--- DESCRIPTION OF THE TASK ---
In exact form, set down only those lines of the material that run from its first line to the line with "manage (108, 2569)", inclusive.

--- THE DATA ---
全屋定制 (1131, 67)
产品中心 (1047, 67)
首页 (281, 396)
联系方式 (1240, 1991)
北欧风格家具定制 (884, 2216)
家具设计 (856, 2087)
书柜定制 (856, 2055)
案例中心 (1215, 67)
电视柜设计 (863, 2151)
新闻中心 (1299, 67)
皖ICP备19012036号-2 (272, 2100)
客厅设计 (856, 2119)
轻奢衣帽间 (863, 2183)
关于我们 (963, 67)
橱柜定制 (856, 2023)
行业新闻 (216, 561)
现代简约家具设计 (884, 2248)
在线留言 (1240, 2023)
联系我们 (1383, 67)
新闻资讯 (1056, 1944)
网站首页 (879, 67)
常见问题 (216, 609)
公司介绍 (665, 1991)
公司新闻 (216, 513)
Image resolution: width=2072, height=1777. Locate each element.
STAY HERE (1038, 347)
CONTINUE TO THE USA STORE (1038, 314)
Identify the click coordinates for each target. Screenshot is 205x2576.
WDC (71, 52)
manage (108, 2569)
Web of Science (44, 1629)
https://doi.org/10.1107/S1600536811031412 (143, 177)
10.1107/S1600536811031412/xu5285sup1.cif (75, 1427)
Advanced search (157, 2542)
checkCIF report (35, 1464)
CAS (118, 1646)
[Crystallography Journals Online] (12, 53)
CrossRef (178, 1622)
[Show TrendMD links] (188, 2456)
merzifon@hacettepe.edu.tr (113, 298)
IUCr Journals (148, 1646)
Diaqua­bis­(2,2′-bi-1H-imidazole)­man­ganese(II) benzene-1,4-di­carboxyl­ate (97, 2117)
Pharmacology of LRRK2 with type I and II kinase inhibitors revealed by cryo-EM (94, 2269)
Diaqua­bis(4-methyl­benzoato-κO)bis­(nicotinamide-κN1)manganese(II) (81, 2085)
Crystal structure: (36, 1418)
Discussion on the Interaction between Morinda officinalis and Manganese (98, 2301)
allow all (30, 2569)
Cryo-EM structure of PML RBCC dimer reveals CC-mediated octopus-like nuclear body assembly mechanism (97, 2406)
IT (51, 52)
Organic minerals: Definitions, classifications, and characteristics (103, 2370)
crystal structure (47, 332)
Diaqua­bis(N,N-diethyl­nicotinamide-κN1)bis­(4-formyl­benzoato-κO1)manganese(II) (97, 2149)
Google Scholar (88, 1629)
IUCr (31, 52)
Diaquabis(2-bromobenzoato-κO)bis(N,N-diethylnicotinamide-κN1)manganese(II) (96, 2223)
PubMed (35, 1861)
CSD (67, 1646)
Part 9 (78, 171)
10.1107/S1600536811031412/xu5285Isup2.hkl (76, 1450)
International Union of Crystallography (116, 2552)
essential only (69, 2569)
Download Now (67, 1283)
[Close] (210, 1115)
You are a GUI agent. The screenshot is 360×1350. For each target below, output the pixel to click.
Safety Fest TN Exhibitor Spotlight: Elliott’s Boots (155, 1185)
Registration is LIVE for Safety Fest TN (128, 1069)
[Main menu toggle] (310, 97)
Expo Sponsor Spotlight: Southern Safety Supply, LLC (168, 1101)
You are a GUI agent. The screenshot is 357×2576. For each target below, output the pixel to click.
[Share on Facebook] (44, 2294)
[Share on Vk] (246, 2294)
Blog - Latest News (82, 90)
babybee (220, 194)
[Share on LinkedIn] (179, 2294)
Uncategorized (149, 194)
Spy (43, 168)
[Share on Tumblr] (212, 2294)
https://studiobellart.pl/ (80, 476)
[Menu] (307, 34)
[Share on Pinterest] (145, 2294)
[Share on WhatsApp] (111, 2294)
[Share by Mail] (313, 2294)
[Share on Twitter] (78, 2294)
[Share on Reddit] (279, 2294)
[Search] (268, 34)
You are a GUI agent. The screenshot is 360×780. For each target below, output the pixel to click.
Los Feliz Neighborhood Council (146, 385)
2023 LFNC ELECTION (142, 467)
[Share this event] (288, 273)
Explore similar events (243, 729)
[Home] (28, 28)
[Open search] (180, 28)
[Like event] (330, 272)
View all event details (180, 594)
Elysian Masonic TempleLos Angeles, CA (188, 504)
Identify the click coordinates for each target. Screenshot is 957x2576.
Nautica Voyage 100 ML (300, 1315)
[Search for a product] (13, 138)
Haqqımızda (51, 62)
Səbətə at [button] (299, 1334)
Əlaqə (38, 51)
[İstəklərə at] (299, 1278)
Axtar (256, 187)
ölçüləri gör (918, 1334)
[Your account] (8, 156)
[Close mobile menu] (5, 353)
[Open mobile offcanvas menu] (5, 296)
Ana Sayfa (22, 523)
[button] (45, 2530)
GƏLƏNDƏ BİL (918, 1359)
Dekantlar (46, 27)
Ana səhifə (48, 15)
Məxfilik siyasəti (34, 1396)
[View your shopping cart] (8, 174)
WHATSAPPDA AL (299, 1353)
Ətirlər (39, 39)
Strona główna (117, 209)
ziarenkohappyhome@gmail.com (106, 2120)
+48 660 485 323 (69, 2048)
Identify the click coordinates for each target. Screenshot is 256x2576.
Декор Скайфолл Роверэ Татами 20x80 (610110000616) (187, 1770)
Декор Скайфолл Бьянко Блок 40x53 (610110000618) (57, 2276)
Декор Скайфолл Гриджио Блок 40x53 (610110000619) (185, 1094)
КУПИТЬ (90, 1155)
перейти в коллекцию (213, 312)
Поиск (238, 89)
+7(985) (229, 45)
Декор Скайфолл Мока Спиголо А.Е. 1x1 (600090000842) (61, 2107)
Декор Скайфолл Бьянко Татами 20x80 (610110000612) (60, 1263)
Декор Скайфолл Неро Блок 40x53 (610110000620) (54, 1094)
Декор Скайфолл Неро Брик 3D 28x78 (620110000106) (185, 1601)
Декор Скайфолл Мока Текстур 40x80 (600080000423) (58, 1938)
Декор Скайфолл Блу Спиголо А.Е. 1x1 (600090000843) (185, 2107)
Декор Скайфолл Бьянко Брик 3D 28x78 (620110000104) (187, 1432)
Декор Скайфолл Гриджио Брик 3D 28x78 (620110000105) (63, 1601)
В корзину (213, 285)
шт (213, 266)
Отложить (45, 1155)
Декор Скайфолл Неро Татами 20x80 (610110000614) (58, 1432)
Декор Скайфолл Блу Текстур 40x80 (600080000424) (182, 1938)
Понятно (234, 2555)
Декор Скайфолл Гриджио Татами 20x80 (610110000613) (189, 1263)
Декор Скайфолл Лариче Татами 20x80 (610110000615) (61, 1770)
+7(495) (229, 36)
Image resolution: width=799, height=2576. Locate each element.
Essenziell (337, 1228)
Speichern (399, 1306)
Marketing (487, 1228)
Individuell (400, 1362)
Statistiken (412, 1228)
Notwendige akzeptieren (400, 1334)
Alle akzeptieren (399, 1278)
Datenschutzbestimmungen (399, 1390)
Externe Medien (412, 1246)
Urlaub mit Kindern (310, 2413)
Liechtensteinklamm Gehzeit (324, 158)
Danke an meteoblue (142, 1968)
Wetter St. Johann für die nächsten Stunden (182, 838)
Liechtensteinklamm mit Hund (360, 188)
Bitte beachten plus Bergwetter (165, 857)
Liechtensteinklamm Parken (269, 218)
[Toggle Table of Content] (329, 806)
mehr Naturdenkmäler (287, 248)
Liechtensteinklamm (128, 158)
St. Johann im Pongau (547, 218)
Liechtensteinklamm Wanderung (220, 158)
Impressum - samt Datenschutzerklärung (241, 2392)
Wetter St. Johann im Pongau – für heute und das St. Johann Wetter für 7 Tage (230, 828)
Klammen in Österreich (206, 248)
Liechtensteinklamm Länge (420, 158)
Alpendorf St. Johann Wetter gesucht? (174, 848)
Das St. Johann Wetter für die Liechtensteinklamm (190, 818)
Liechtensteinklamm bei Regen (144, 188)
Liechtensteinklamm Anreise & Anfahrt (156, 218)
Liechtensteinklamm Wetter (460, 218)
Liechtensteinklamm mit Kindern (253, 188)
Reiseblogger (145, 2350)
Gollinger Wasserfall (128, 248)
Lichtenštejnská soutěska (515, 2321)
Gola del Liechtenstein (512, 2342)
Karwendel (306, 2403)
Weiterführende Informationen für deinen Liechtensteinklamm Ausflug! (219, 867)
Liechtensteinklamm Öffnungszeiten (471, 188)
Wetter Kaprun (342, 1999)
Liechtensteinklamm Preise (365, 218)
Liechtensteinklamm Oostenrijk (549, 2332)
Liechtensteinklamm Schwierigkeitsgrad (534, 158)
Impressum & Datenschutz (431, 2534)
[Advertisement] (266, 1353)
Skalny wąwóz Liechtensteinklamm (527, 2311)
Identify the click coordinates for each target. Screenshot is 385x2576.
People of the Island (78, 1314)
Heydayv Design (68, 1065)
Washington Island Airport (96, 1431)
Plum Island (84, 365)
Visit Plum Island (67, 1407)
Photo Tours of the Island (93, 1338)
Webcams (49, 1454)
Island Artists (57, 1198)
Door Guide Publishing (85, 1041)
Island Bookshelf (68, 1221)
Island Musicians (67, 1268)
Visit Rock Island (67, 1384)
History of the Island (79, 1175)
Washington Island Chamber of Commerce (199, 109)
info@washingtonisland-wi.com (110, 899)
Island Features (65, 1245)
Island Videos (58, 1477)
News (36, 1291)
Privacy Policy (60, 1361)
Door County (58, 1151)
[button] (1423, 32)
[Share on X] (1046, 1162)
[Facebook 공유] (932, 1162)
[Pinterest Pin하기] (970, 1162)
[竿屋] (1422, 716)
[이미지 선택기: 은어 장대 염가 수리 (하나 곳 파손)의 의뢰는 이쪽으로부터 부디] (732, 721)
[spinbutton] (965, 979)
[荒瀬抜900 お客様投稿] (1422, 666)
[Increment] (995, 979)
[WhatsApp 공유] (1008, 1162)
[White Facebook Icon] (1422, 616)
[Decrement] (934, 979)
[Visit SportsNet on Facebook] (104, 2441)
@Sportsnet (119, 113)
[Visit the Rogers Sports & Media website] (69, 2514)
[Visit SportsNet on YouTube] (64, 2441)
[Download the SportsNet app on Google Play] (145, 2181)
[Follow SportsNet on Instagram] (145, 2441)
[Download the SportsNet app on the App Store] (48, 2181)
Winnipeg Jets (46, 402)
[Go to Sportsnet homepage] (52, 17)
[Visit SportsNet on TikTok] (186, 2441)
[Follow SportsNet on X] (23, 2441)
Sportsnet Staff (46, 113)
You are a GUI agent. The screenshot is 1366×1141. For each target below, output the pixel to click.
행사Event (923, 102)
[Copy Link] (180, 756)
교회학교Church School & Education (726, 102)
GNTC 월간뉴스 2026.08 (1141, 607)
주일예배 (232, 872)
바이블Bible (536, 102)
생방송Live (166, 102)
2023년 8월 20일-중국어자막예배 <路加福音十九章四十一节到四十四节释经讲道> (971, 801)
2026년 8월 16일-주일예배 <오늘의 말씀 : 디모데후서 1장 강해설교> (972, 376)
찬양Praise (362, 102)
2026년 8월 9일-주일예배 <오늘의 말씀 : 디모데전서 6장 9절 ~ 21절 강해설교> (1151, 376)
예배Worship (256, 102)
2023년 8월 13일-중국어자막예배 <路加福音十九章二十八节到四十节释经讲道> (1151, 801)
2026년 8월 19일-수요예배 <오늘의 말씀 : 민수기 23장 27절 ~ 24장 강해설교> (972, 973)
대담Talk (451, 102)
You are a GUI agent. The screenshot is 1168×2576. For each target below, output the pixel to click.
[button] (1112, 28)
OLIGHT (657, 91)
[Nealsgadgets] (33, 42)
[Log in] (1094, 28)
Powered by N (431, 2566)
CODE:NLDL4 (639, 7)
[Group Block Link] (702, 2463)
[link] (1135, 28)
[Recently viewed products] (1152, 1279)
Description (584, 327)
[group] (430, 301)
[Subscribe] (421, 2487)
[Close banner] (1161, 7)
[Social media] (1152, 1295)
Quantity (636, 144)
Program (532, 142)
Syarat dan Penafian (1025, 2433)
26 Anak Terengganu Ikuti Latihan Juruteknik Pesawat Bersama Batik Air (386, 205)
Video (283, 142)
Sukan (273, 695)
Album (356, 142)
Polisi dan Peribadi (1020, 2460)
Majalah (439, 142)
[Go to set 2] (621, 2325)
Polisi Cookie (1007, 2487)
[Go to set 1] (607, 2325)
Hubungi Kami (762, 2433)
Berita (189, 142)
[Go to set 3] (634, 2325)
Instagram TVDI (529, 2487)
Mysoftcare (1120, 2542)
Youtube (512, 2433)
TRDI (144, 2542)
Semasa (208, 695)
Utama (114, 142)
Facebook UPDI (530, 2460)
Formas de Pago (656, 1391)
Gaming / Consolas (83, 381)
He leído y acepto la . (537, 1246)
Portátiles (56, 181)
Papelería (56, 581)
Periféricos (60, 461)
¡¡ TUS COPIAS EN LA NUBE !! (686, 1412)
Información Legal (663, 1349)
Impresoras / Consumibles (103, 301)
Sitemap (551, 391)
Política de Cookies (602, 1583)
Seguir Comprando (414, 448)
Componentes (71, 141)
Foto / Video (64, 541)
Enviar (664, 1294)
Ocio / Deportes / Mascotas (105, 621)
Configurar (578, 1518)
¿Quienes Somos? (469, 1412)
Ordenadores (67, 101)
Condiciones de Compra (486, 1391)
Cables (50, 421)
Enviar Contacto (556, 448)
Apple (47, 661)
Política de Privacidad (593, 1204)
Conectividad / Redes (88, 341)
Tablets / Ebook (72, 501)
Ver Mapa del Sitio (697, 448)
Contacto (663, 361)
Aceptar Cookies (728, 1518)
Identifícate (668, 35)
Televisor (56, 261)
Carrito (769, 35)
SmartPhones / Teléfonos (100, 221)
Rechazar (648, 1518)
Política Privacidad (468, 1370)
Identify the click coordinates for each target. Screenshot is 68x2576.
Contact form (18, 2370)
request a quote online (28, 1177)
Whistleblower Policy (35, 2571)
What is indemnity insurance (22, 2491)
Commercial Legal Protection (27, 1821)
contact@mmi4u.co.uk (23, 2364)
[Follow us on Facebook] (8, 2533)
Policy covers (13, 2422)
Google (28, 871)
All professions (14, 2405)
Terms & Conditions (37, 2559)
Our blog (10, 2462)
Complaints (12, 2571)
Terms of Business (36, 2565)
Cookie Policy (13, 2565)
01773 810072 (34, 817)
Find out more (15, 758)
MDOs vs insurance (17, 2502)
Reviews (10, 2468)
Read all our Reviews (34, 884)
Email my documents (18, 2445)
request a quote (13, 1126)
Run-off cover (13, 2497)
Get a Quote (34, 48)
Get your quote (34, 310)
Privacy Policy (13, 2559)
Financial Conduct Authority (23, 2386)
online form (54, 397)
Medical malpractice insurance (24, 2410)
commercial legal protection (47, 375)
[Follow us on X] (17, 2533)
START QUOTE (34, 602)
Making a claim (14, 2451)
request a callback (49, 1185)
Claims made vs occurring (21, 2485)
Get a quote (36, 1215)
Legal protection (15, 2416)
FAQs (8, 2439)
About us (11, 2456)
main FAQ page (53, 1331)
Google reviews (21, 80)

--- YOUR RESPONSE ---
全屋定制 (1131, 67)
产品中心 (1047, 67)
首页 (281, 396)
联系方式 (1240, 1991)
北欧风格家具定制 (884, 2216)
家具设计 (856, 2087)
书柜定制 (856, 2055)
案例中心 (1215, 67)
电视柜设计 (863, 2151)
新闻中心 (1299, 67)
皖ICP备19012036号-2 (272, 2100)
客厅设计 (856, 2119)
轻奢衣帽间 (863, 2183)
关于我们 (963, 67)
橱柜定制 (856, 2023)
行业新闻 (216, 561)
现代简约家具设计 (884, 2248)
在线留言 (1240, 2023)
联系我们 (1383, 67)
新闻资讯 (1056, 1944)
网站首页 (879, 67)
常见问题 (216, 609)
公司介绍 (665, 1991)
公司新闻 (216, 513)
Image resolution: width=2072, height=1777. Locate each element.
STAY HERE (1038, 347)
CONTINUE TO THE USA STORE (1038, 314)
Identify the click coordinates for each target. Screenshot is 205x2576.
WDC (71, 52)
manage (108, 2569)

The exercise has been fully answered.